→ **TASK**
Copy the listing below word for word.

→ **RECORDS FOR THE EXERCISE**
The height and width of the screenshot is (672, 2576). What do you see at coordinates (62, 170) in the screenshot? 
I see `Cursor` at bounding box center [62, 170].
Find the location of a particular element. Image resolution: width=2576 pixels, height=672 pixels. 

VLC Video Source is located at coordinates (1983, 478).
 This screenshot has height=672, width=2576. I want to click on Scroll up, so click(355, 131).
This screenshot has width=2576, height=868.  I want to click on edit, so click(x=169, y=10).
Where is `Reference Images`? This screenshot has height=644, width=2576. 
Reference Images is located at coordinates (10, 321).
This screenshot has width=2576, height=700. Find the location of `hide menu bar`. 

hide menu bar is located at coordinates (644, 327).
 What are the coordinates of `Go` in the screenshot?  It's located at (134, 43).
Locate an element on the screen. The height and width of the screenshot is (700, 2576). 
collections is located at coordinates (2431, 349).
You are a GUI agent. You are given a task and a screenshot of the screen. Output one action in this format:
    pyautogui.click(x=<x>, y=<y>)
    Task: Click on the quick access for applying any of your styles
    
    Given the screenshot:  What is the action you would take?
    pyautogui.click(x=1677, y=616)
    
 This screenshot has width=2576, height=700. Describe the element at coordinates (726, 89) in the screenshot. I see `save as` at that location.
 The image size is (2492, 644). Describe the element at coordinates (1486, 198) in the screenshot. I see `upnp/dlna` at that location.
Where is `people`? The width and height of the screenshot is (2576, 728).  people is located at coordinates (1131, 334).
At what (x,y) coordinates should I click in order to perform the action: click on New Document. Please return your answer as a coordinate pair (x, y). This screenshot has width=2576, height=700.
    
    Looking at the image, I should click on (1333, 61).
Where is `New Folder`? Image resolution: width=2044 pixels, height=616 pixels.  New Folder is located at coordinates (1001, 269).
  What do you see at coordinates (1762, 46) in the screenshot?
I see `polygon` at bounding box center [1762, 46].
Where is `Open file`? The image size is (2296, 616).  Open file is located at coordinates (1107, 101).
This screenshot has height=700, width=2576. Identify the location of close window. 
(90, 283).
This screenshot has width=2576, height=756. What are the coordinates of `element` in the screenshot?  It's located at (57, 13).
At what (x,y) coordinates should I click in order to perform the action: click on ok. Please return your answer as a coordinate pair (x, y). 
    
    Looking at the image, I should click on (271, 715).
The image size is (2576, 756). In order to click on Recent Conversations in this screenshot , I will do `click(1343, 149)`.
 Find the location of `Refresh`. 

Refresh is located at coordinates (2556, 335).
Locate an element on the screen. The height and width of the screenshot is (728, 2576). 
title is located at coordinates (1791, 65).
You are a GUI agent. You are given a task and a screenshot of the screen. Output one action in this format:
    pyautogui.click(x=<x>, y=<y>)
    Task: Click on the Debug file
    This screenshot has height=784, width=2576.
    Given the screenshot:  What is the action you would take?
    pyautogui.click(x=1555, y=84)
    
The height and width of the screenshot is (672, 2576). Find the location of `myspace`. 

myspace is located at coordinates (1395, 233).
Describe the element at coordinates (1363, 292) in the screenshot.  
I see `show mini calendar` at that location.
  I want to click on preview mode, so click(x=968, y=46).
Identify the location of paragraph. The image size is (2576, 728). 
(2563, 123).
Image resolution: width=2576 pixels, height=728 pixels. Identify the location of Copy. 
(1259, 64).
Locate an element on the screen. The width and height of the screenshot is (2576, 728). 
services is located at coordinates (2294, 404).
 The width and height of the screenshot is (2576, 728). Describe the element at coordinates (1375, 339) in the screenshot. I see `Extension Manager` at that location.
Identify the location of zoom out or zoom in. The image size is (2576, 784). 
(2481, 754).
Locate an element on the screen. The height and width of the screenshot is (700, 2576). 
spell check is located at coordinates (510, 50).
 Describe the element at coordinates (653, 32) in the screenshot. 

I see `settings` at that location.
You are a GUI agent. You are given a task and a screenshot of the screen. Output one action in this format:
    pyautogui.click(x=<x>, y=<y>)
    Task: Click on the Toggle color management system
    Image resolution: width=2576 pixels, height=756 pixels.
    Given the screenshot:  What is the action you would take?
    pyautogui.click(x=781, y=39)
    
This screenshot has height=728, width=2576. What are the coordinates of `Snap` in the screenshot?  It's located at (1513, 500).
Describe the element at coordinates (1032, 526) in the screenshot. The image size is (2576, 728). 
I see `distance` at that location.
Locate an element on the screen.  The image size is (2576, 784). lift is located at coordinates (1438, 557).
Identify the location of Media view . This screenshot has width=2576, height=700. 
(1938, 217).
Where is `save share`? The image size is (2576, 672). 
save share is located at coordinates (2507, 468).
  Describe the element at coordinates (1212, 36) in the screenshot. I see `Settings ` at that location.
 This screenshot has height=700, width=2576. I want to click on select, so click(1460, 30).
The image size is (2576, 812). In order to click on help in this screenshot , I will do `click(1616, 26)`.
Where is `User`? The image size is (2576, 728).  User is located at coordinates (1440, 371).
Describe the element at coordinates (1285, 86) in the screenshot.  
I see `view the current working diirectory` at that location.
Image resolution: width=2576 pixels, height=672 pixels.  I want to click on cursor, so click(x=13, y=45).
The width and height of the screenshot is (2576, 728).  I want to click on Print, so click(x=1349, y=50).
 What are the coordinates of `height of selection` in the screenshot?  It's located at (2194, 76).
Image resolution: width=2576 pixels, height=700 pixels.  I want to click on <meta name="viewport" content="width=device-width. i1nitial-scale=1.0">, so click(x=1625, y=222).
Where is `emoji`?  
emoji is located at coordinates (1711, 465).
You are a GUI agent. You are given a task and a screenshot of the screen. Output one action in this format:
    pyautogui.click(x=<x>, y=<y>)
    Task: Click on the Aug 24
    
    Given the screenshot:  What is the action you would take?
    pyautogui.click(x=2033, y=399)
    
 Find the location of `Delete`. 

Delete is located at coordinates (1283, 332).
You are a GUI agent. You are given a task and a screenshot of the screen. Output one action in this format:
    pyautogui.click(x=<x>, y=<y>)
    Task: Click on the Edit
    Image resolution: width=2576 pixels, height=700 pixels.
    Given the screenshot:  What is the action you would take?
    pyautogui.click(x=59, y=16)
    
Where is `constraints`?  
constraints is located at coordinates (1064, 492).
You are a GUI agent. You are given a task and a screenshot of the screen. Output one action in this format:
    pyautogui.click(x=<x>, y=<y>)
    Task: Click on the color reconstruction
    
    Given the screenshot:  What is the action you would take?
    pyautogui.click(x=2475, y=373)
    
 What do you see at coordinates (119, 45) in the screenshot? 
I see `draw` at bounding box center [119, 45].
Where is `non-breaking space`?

→ **OUTPUT BELOW**
The height and width of the screenshot is (672, 2576). What do you see at coordinates (62, 170) in the screenshot? 
I see `Cursor` at bounding box center [62, 170].
Find the location of a particular element. Image resolution: width=2576 pixels, height=672 pixels. 

VLC Video Source is located at coordinates (1983, 478).
 This screenshot has height=672, width=2576. I want to click on Scroll up, so click(355, 131).
This screenshot has width=2576, height=868.  I want to click on edit, so click(x=169, y=10).
Where is `Reference Images`? This screenshot has height=644, width=2576. 
Reference Images is located at coordinates (10, 321).
This screenshot has width=2576, height=700. Find the location of `hide menu bar`. 

hide menu bar is located at coordinates (644, 327).
 What are the coordinates of `Go` in the screenshot?  It's located at (134, 43).
Locate an element on the screen. The height and width of the screenshot is (700, 2576). 
collections is located at coordinates (2431, 349).
You are a GUI agent. You are given a task and a screenshot of the screen. Output one action in this format:
    pyautogui.click(x=<x>, y=<y>)
    Task: Click on the quick access for applying any of your styles
    
    Given the screenshot:  What is the action you would take?
    pyautogui.click(x=1677, y=616)
    
 This screenshot has width=2576, height=700. Describe the element at coordinates (726, 89) in the screenshot. I see `save as` at that location.
 The image size is (2492, 644). Describe the element at coordinates (1486, 198) in the screenshot. I see `upnp/dlna` at that location.
Where is `people`? The width and height of the screenshot is (2576, 728).  people is located at coordinates (1131, 334).
At what (x,y) coordinates should I click in order to perform the action: click on New Document. Please return your answer as a coordinate pair (x, y). This screenshot has width=2576, height=700.
    
    Looking at the image, I should click on (1333, 61).
Where is `New Folder`? Image resolution: width=2044 pixels, height=616 pixels.  New Folder is located at coordinates (1001, 269).
  What do you see at coordinates (1762, 46) in the screenshot?
I see `polygon` at bounding box center [1762, 46].
Where is `Open file`? The image size is (2296, 616).  Open file is located at coordinates (1107, 101).
This screenshot has height=700, width=2576. Identify the location of close window. 
(90, 283).
This screenshot has width=2576, height=756. What are the coordinates of `element` in the screenshot?  It's located at (57, 13).
At what (x,y) coordinates should I click in order to perform the action: click on ok. Please return your answer as a coordinate pair (x, y). 
    
    Looking at the image, I should click on (271, 715).
The image size is (2576, 756). In order to click on Recent Conversations in this screenshot , I will do `click(1343, 149)`.
 Find the location of `Refresh`. 

Refresh is located at coordinates (2556, 335).
Locate an element on the screen. The height and width of the screenshot is (728, 2576). 
title is located at coordinates (1791, 65).
You are a GUI agent. You are given a task and a screenshot of the screen. Output one action in this format:
    pyautogui.click(x=<x>, y=<y>)
    Task: Click on the Debug file
    This screenshot has height=784, width=2576.
    Given the screenshot:  What is the action you would take?
    pyautogui.click(x=1555, y=84)
    
The height and width of the screenshot is (672, 2576). Find the location of `myspace`. 

myspace is located at coordinates (1395, 233).
Describe the element at coordinates (1363, 292) in the screenshot.  
I see `show mini calendar` at that location.
  I want to click on preview mode, so click(x=968, y=46).
Identify the location of paragraph. The image size is (2576, 728). 
(2563, 123).
Image resolution: width=2576 pixels, height=728 pixels. Identify the location of Copy. 
(1259, 64).
Locate an element on the screen. The width and height of the screenshot is (2576, 728). 
services is located at coordinates (2294, 404).
 The width and height of the screenshot is (2576, 728). Describe the element at coordinates (1375, 339) in the screenshot. I see `Extension Manager` at that location.
Identify the location of zoom out or zoom in. The image size is (2576, 784). 
(2481, 754).
Locate an element on the screen. The height and width of the screenshot is (700, 2576). 
spell check is located at coordinates (510, 50).
 Describe the element at coordinates (653, 32) in the screenshot. 

I see `settings` at that location.
You are a GUI agent. You are given a task and a screenshot of the screen. Output one action in this format:
    pyautogui.click(x=<x>, y=<y>)
    Task: Click on the Toggle color management system
    Image resolution: width=2576 pixels, height=756 pixels.
    Given the screenshot:  What is the action you would take?
    pyautogui.click(x=781, y=39)
    
This screenshot has height=728, width=2576. What are the coordinates of `Snap` in the screenshot?  It's located at (1513, 500).
Describe the element at coordinates (1032, 526) in the screenshot. The image size is (2576, 728). 
I see `distance` at that location.
Locate an element on the screen.  The image size is (2576, 784). lift is located at coordinates (1438, 557).
Identify the location of Media view . This screenshot has width=2576, height=700. 
(1938, 217).
Where is `save share`? The image size is (2576, 672). 
save share is located at coordinates (2507, 468).
  Describe the element at coordinates (1212, 36) in the screenshot. I see `Settings ` at that location.
 This screenshot has height=700, width=2576. I want to click on select, so click(1460, 30).
The image size is (2576, 812). In order to click on help in this screenshot , I will do `click(1616, 26)`.
Where is `User`? The image size is (2576, 728).  User is located at coordinates (1440, 371).
Describe the element at coordinates (1285, 86) in the screenshot.  
I see `view the current working diirectory` at that location.
Image resolution: width=2576 pixels, height=672 pixels.  I want to click on cursor, so click(x=13, y=45).
The width and height of the screenshot is (2576, 728).  I want to click on Print, so click(x=1349, y=50).
 What are the coordinates of `height of selection` in the screenshot?  It's located at (2194, 76).
Image resolution: width=2576 pixels, height=700 pixels.  I want to click on <meta name="viewport" content="width=device-width. i1nitial-scale=1.0">, so click(x=1625, y=222).
Where is `emoji`?  
emoji is located at coordinates (1711, 465).
You are a GUI agent. You are given a task and a screenshot of the screen. Output one action in this format:
    pyautogui.click(x=<x>, y=<y>)
    Task: Click on the Aug 24
    
    Given the screenshot:  What is the action you would take?
    pyautogui.click(x=2033, y=399)
    
 Find the location of `Delete`. 

Delete is located at coordinates (1283, 332).
You are a GUI agent. You are given a task and a screenshot of the screen. Output one action in this format:
    pyautogui.click(x=<x>, y=<y>)
    Task: Click on the Edit
    Image resolution: width=2576 pixels, height=700 pixels.
    Given the screenshot:  What is the action you would take?
    pyautogui.click(x=59, y=16)
    
Where is `constraints`?  
constraints is located at coordinates (1064, 492).
You are a GUI agent. You are given a task and a screenshot of the screen. Output one action in this format:
    pyautogui.click(x=<x>, y=<y>)
    Task: Click on the color reconstruction
    
    Given the screenshot:  What is the action you would take?
    pyautogui.click(x=2475, y=373)
    
 What do you see at coordinates (119, 45) in the screenshot? 
I see `draw` at bounding box center [119, 45].
Where is `non-breaking space`?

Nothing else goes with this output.